Cream cheese also is a main ingredient in many appetizing main dishes, such as the Chicken Enchiladas recipe printed below.

So what is cream cheese?

Cream cheese, which has a mild, slightly sweet flavor, was developed in 1872 in New York, yet named after Philadelphia, a city well known for its dairy products.

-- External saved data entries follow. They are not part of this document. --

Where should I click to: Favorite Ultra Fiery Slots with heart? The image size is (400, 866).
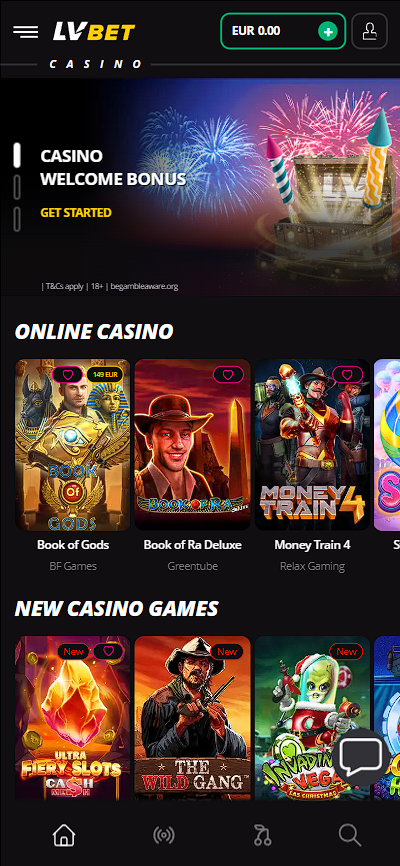point(108,651)
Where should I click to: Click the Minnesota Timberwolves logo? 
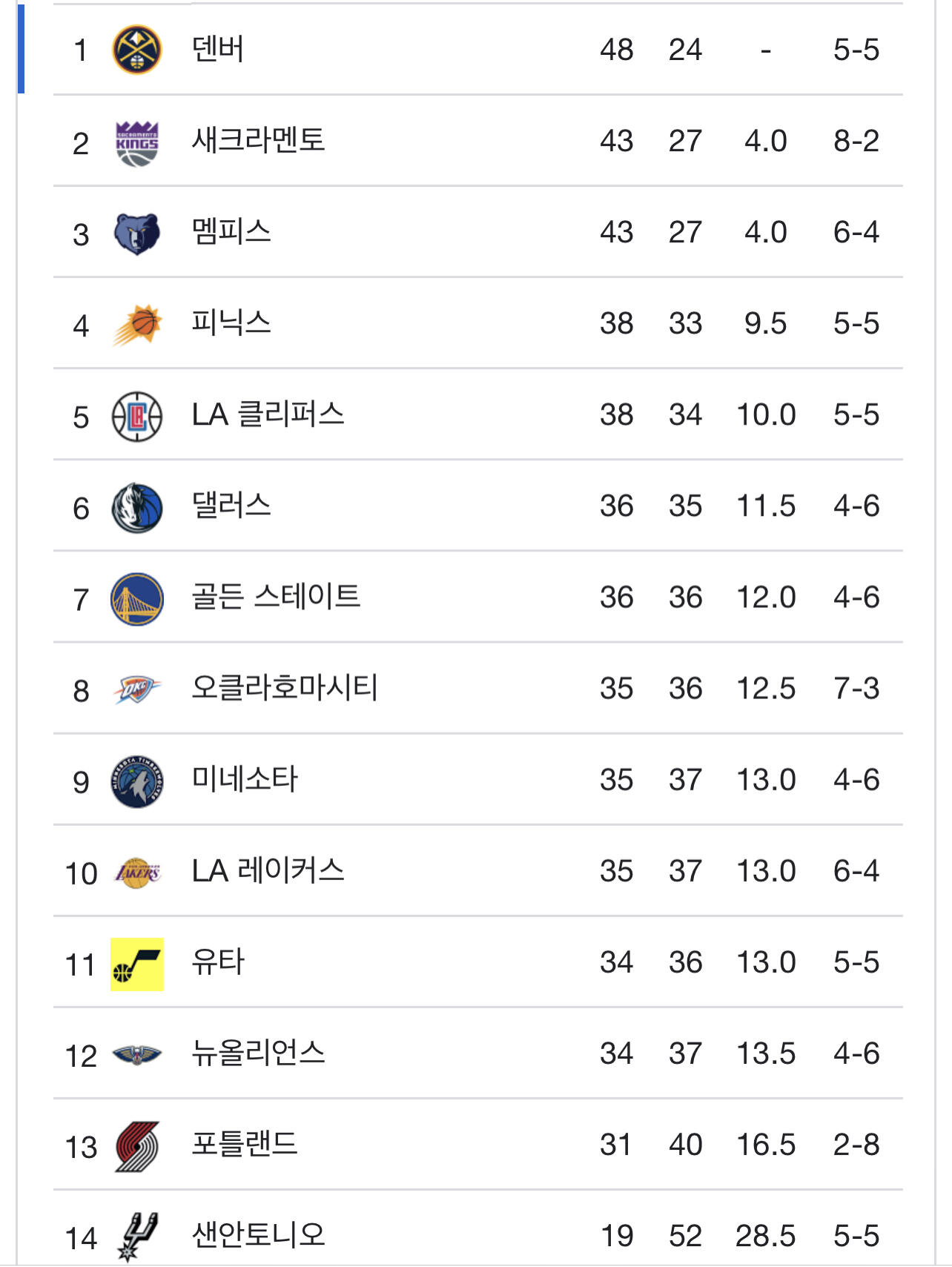point(136,781)
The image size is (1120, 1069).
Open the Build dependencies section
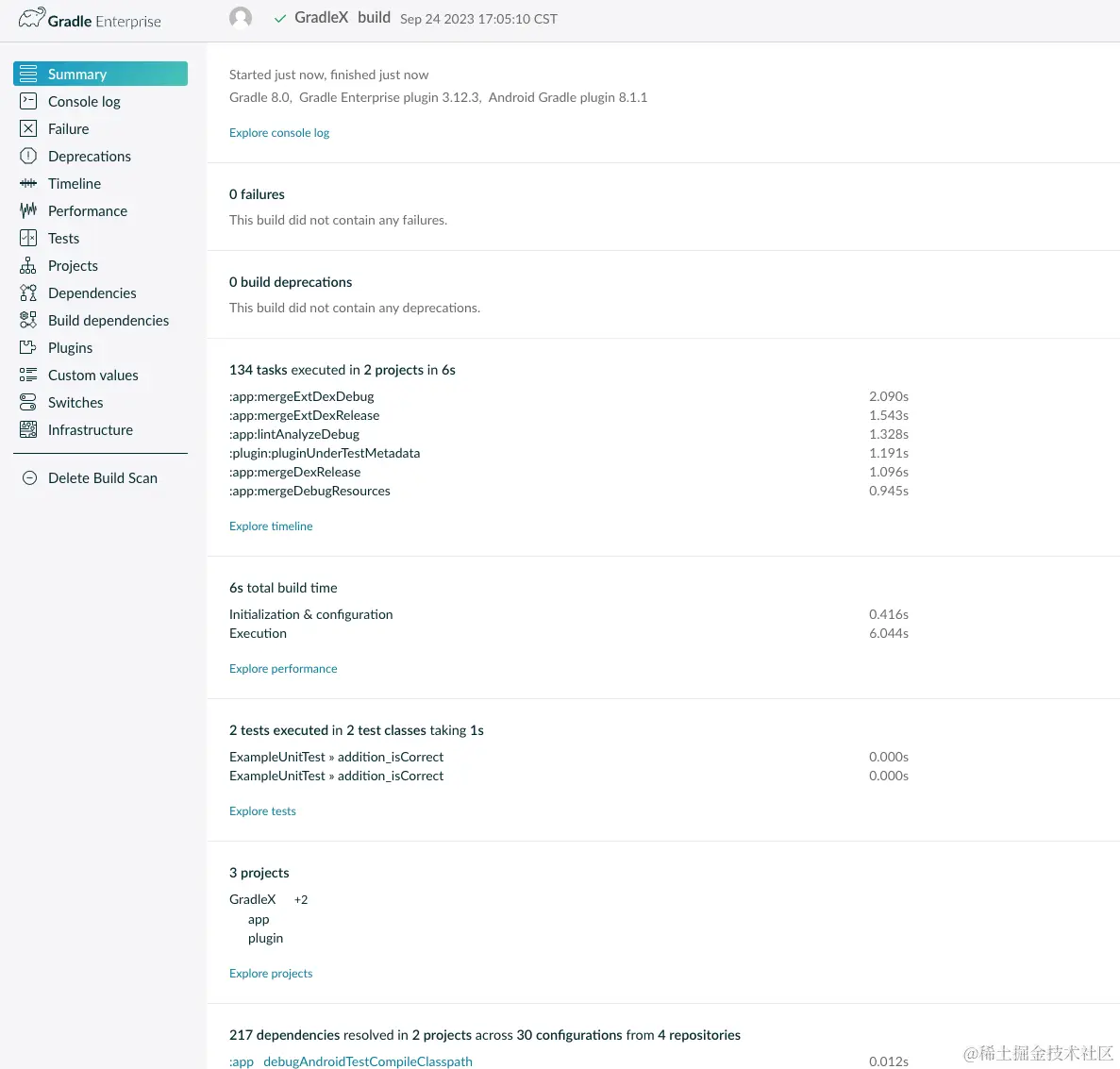pyautogui.click(x=109, y=320)
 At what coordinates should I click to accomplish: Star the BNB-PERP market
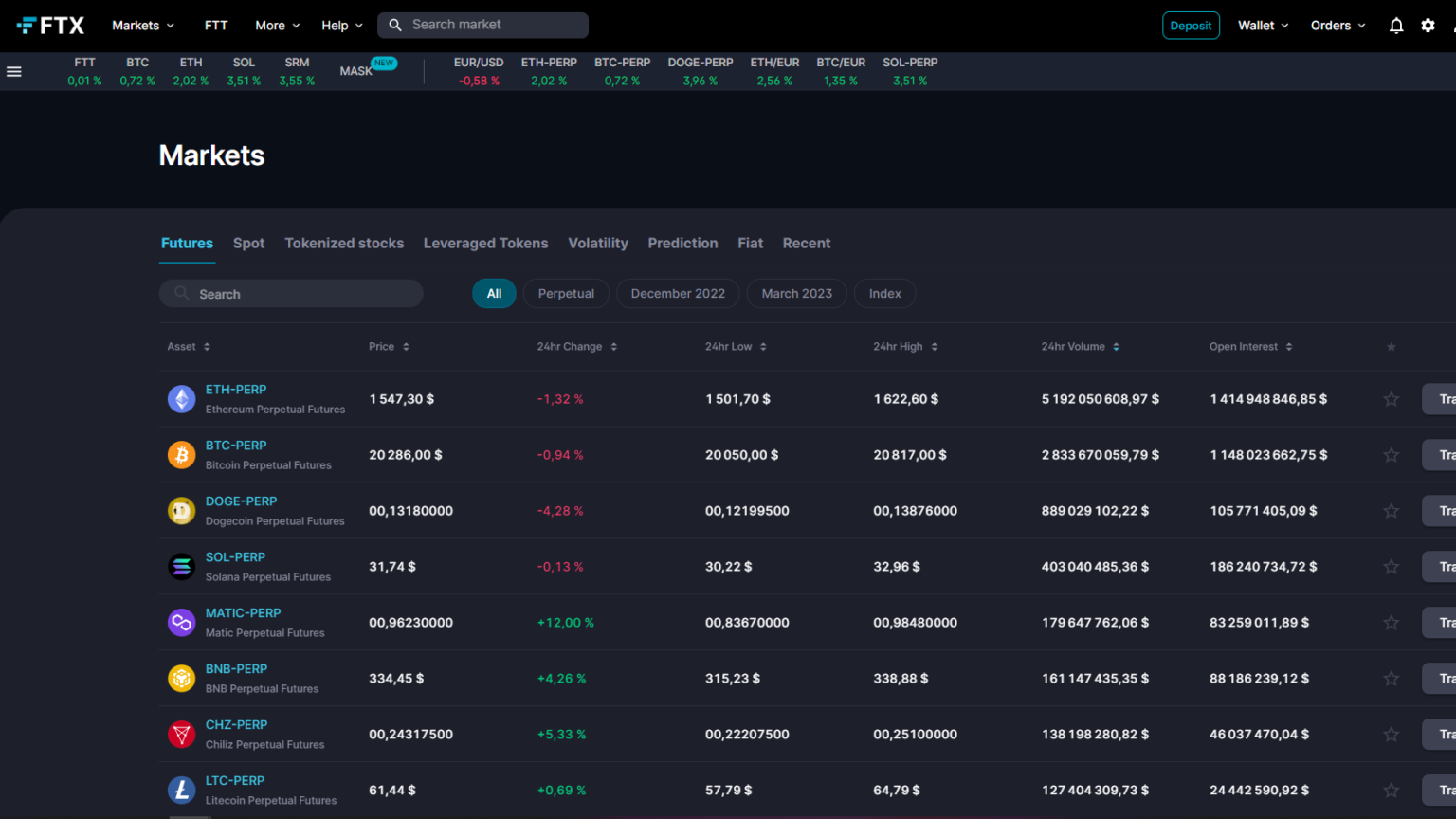(x=1391, y=678)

Not long after, a cheese distributor commissioned production of cream cheese, called “Philadelphia Brand.”

Chicken Enchiladas

2 T butter
1 small chopped onion
3 cups chopped, cooked chicken
1/2 c roasted red pepper
One 8 ounce cream cheese, cubed
Salt & pepper to taste
1 small can sliced black olives
4 (4.5 ounce) cans diced green chilies
1 small onion, chopped
3 cloves garlic, minced
2 teaspoons dices oregano
2 teaspoon ground cumin
1 14 ounce can chicken broth
3/4 cups salsa
10-12 flour tortillas
3 cups shredded cheddar cheese

Melt butter in skillet over medium heat.  Add onions and cook about 20 minutes. Stir in chicken and next five ingredients. Set aside.

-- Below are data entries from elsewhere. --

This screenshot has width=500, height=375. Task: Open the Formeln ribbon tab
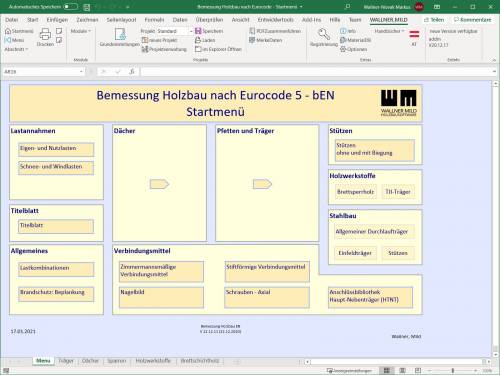click(154, 20)
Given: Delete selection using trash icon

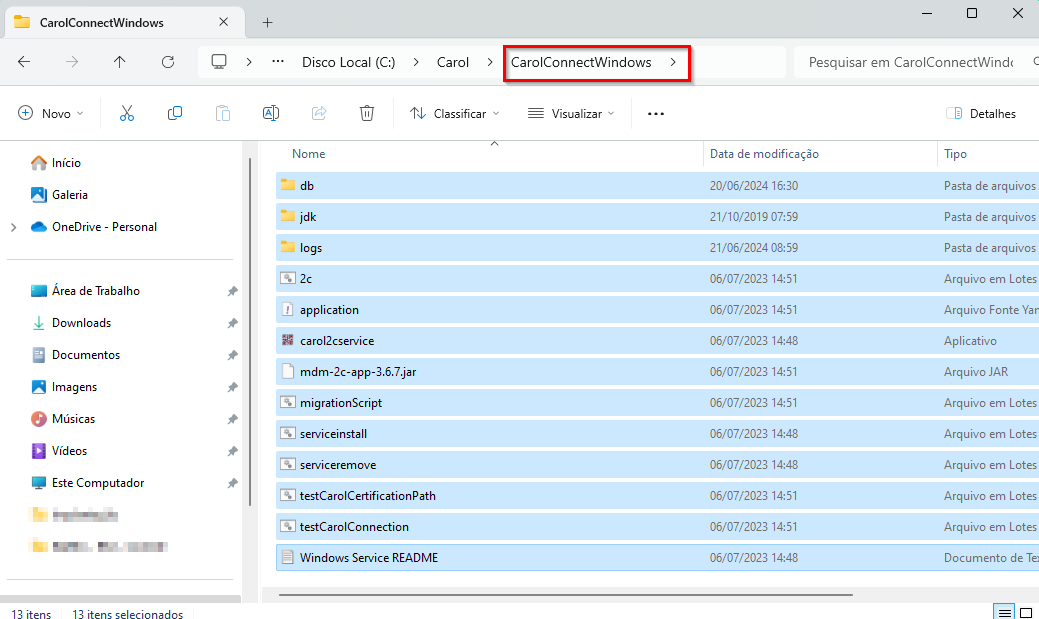Looking at the screenshot, I should click(367, 114).
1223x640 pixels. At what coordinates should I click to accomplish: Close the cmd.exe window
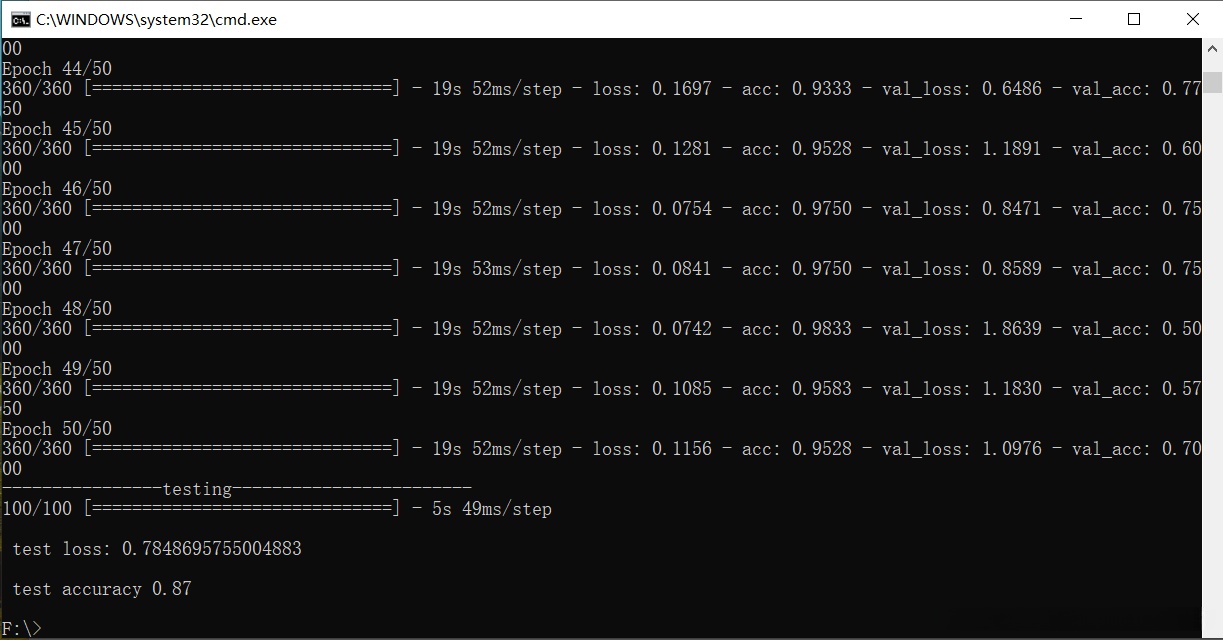coord(1193,19)
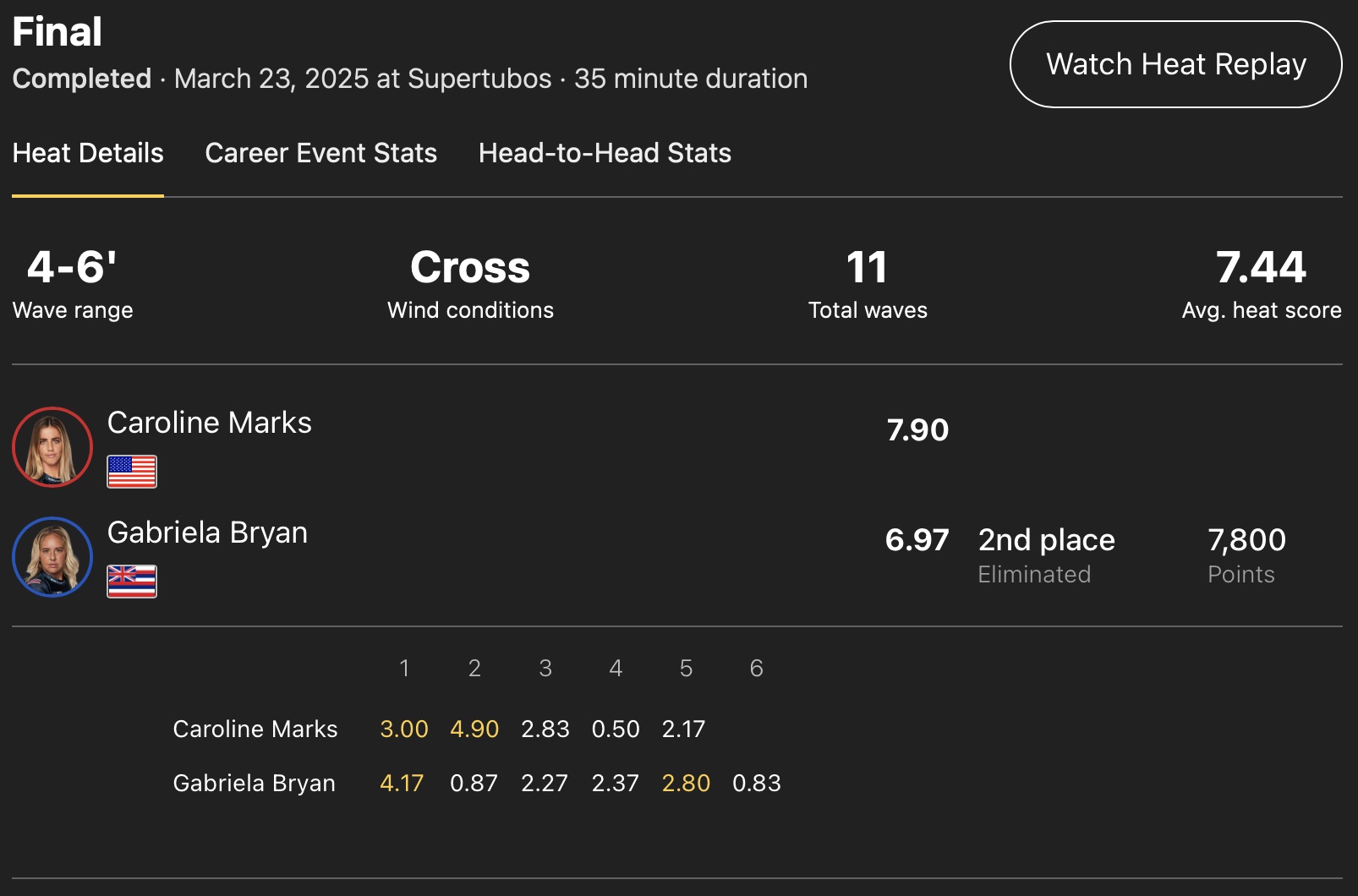Click Caroline Marks' 0.50 wave score

tap(616, 729)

In food processor, pulse next five ingredients until combined. Add to chicken broth and bring to boil over high heat. Remove from heat and stir in salsa. Spread 1/3 chili mixture in bottom of 13x9” pan. Spoon some chicken mixture on tortilla, roll up, and place in pan. Repeat process with remaining chicken. Top with rest of chili sauce and cheese. Bake at 375 degrees for about 20-25 minutes.

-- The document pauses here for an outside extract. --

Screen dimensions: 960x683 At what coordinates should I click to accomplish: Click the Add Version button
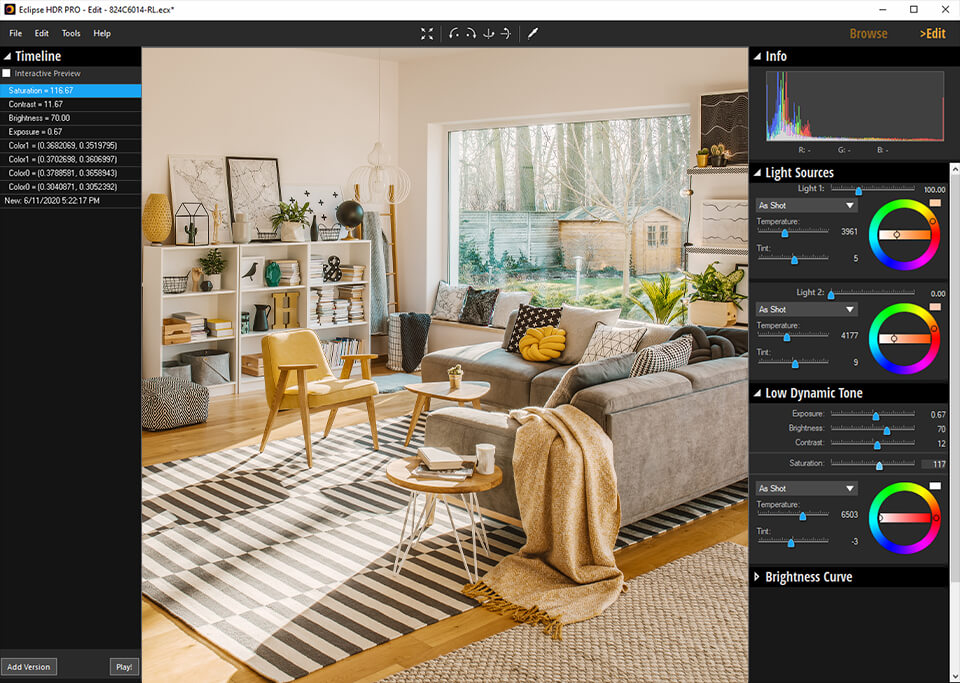[x=29, y=667]
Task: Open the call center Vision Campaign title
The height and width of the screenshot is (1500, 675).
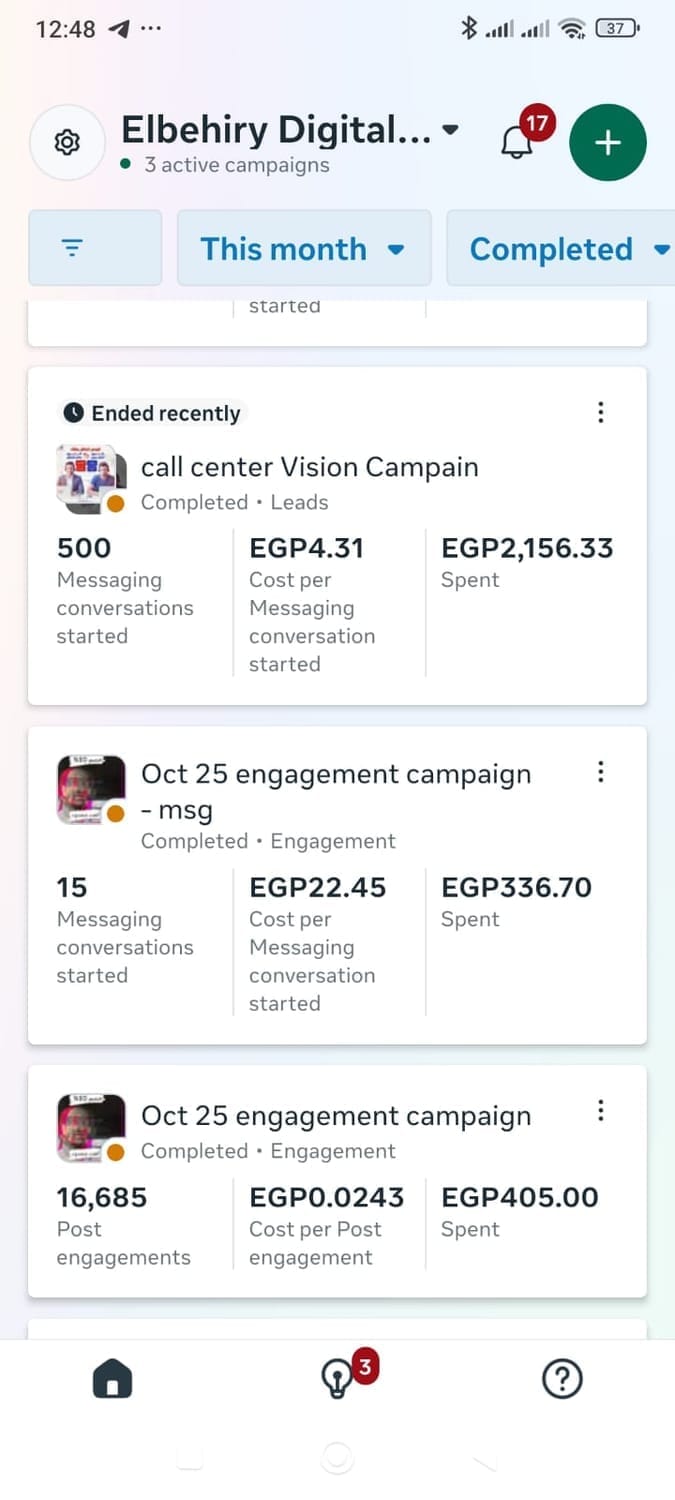Action: pos(309,467)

Originally, Philadelphia Brand Cream Cheese was made by the Phoenix Cheese Company. Kraft Cheese Company bought it in 1928.

Cream cheese, considered a “fresh cheese,” is similar to French Neufchatel in that it is made from cow’s milk, yet differs because it is unfermented and contains emulsifiers to aid in firmness and shelf life. USDA law requires whole cream cheese to contain 33 percent fat and no more than 55 percent water. Low-fat and nonfat varieties are on the market to help with that fat content.

The fresher the cheese, the better the flavor, so always buy the freshest available. And since it is highly perishable, keep refrigerated. Unlike aged cheeses, it should be discarded if mold forms. Freezing is not recommended due to a big change in texture once thawed.

Tips

  • Low-fat and non-fat varieties do not melt because of the lower fat content. However, they do come in creamy, spreadable varieties.
  • To soften in microwave for recipes, zap 1 minute for 8-ounce block, 30 seconds for 3-ounce block at 50 percent power. To soften for table use, on high setting, zap small block for 10 to 15 seconds; large blocks for 20 to 30 seconds.
  • If using cream cheese in a cheesecake, the cheese must be at room temperature in order to achieve a smooth, creamy result.
  • In most recipes, Neufchatel cheese may be substituted for cream cheese.
  • For lower fat in dips and spreads, yogurt cheese, creamed cottage cheese and low-fat/non-fat cream cheese can be used.

Cooking trivia:

Question: What is mole (other than the little creature who digs holes in your yard)?

Answer: Mole, a Mexican specialty, is a smooth sauce of onion, garlic, several chilies, ground seeds (such as sesame or pumpkin) and Mexican chocolate.